By Billy DeFrain
While MTV plays fewer and fewer videos, it’s easier for bands to make their own as the cost approaches zero.
This was partly Elisabeth Reinkordt’s thinking when picking a theme for volume three of her Homegrown Film Festival series. The fest features 17 short films from local filmmakers with a special emphasis on low-budget, amateur, DIY and art pieces.
Since the festival was scheduled for the week of Lincoln Calling, the decision to feature local band music videos in this volume of her Homegrown series seemed natural. Reinkordt created a Facebook page to pair local bands with local directors. She was happy to find new submissions from directors who hadn’t participated in previous festivals.
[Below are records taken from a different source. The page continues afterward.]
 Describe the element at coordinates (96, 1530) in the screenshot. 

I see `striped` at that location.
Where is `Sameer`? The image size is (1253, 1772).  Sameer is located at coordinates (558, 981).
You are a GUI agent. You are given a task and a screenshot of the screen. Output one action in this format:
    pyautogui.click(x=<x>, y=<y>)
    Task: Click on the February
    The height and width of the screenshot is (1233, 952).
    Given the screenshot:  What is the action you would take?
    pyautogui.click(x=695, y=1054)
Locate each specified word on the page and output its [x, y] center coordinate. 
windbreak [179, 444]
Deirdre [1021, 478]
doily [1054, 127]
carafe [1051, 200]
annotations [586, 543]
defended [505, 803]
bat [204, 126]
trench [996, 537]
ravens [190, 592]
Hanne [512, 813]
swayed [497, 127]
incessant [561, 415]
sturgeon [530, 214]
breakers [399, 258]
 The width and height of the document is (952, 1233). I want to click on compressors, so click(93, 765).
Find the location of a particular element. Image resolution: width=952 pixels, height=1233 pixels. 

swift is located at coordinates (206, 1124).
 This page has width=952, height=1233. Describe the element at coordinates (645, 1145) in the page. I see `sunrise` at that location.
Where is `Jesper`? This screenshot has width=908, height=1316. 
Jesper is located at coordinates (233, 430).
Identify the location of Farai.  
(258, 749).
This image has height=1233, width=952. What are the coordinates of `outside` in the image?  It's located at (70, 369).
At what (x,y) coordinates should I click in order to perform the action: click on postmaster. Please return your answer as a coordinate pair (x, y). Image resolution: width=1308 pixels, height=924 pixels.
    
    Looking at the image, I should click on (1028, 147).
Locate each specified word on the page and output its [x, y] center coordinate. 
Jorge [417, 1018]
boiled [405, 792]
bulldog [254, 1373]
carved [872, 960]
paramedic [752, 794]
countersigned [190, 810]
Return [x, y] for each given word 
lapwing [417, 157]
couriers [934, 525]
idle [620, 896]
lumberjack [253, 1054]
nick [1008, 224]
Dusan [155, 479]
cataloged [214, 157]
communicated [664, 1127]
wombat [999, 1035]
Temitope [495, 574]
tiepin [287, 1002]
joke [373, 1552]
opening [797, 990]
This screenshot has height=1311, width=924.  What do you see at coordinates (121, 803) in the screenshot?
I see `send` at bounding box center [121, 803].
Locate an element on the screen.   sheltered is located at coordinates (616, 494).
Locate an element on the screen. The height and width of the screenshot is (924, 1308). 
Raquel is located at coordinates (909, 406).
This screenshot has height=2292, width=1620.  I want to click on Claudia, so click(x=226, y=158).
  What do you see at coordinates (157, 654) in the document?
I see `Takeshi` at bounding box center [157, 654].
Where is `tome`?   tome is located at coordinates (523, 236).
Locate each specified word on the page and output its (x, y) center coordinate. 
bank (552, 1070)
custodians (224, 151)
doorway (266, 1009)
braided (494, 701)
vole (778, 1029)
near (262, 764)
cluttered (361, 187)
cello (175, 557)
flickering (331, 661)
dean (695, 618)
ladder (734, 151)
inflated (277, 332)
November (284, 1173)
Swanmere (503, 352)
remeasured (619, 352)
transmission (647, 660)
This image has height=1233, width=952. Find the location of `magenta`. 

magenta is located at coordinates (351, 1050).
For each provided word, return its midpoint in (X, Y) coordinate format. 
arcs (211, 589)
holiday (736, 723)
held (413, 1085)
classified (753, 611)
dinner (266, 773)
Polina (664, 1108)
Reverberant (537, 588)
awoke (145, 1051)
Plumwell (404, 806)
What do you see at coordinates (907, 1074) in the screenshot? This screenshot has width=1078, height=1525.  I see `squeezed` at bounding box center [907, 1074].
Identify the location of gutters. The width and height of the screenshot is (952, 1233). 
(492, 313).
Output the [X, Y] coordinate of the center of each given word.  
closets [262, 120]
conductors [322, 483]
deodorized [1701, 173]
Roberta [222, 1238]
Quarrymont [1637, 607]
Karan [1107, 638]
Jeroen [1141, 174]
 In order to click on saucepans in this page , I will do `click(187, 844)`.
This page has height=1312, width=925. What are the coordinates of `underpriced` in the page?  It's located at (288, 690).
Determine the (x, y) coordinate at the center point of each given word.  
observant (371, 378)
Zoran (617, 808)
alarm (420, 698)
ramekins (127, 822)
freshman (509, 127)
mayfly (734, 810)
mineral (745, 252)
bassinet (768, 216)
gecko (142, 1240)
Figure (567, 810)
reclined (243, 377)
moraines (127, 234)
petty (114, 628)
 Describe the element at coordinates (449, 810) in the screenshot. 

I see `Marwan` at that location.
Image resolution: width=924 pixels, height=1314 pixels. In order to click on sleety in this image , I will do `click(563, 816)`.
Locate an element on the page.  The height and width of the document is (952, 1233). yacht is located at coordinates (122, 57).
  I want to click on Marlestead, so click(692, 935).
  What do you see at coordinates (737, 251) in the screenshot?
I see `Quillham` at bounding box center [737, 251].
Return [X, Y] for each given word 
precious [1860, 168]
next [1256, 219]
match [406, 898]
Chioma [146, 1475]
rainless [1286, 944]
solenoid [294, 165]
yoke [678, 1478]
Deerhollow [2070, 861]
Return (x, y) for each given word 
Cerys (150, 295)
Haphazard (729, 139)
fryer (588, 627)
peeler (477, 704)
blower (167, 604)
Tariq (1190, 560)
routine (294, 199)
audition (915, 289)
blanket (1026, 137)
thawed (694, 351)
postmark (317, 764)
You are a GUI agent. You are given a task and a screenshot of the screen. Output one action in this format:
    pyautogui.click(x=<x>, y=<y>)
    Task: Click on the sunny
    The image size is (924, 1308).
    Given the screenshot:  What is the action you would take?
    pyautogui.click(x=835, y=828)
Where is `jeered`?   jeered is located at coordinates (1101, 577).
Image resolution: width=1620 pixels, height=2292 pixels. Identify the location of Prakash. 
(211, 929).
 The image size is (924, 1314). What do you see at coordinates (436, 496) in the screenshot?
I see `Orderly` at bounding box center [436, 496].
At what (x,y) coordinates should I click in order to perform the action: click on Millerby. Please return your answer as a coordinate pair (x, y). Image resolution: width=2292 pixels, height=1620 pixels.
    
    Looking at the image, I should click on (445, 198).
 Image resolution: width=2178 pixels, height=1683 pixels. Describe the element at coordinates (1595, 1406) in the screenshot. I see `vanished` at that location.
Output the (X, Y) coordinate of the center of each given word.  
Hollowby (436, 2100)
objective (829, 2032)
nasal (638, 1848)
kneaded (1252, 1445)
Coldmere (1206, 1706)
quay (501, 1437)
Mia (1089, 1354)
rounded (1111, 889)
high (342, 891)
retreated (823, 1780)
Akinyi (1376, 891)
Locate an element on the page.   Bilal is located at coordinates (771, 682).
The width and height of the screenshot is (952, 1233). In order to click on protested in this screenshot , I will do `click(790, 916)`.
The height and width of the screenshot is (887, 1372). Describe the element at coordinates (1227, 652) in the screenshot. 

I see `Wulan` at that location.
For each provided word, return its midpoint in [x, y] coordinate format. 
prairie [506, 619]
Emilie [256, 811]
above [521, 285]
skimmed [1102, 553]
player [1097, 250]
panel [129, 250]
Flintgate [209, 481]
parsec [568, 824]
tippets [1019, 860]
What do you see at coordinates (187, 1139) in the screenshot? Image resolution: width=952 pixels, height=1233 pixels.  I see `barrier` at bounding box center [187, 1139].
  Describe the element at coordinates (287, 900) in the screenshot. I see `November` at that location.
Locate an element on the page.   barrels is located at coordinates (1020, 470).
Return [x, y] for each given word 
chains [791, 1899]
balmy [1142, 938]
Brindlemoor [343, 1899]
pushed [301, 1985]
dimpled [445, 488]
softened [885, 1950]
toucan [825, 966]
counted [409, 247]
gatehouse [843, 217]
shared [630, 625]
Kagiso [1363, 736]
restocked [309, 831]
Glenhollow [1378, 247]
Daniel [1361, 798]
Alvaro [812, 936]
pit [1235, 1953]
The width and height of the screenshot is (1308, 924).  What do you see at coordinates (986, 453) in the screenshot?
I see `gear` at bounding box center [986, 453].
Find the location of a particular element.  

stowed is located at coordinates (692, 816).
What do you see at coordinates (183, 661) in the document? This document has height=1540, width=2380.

The reaction from bands was so enthusiastic that not every band could find a director to shoot its video.
“More than what to include, the goal is to have as many [videos] that are ready to be shown,” Reinkordt said. She’s looking for the right balance of styles in video and music, and eliminating entries that are too long — some were longer than 10 minutes. “You want diversity, but still quality.”
Entries range from abstract sound collage (Amber Hollman), minimalist video performances (Dean the Bible’s “Night Rider,” directed by Glory Benacka) to the DIY approximation of a slickly produced MTV big band video.
Somewhere in between is The Machete Archive’s video for “XI.” Shot on Super 8, the video follows the band driving through the countryside, pulling off the road, donning creepy animal masks — then blowing away a TV with shotguns.
The video features no footage of the band playing live or staged, but gradually builds as the moody, instrumental, metal and math-rock-infused sound of “XI” swells. Co-director Mark Thimijan said drummer Ian Francis approached him with the idea for the video.
“It’s kind of a gag, but it’s also kind of creepy … I’m not sure if there’s a message behind that or not,” Thimijan said. “We wanted to tell a story, we didn’t want to show them with live footage.”
It’s a callback to the gritty, DIY videos Thimijan remembers growing up with in the early ’80s, which often never showed the band.
“Some of the stuff that would come out would just blow me away. I’d sit in front of the TV and watch one great story after another being told with great music,” he said. “If you do watch music videos now, it seems like the same formula over and over.”
Chris Jonak directed a video for folk singer Manny Coon’s “Sweet Virginia.” The stop-motion animated video features pairs of shoes tapping and dancing on a stage-like setting the rhythm of Coon’s story-based, one-man-and-his-guitar song. Jonak varies the lighting and swaps photos hanging in the background to keep the video visually interesting
Jonak searched thrift stores for the pictures, and sewed his own curtains for the stage. While shooting each of the video’s six scenes only took around half an hour, editing took much longer.
“That was more of a pain than the shooting,” Jonak said. “Syncing it up, the shoes with the songs…[but] you can do anything you want with stop-motion.”
Jonak’s entry exemplifies the sweet spot between lo-fi DIY and creative, watchable quality, Reinkordt said.
“It looks good, and it was totally just done in somebody’s house,” she said. “That’s more what series is about … the ‘home grown’ aspect. It’s fun and some are really, really, DIY. The kids don’t have expensive cameras at all.”
The tone of videos also varies. While “XI” is mostly serious and straightforward, Two Black Cats’ anti-glamour video directed by Mike Van Haitsma features the band wrapped in Christmas lights, covered in grime and wearing plastic grocery bags. Other entries boast impressive production quality for low budget, one-camera videos with little-to-no other equipment.
Reinkordt hopes the Homegrown music videos can become an annual part of the ever-expanding Lincoln Calling.
“You don’t have a lot of venues for this,” Reinkordt said. “[Homegrown Film Festival] collects it and projects it in a manner it should be seen, on a big screen in front of an audience.”
Homegrown Film Festival Volume III: Lincoln Calling runs at 9 p.m. Tuesday, Sept. 28 at Bourbon Theatre, 14thand O, and costs $2.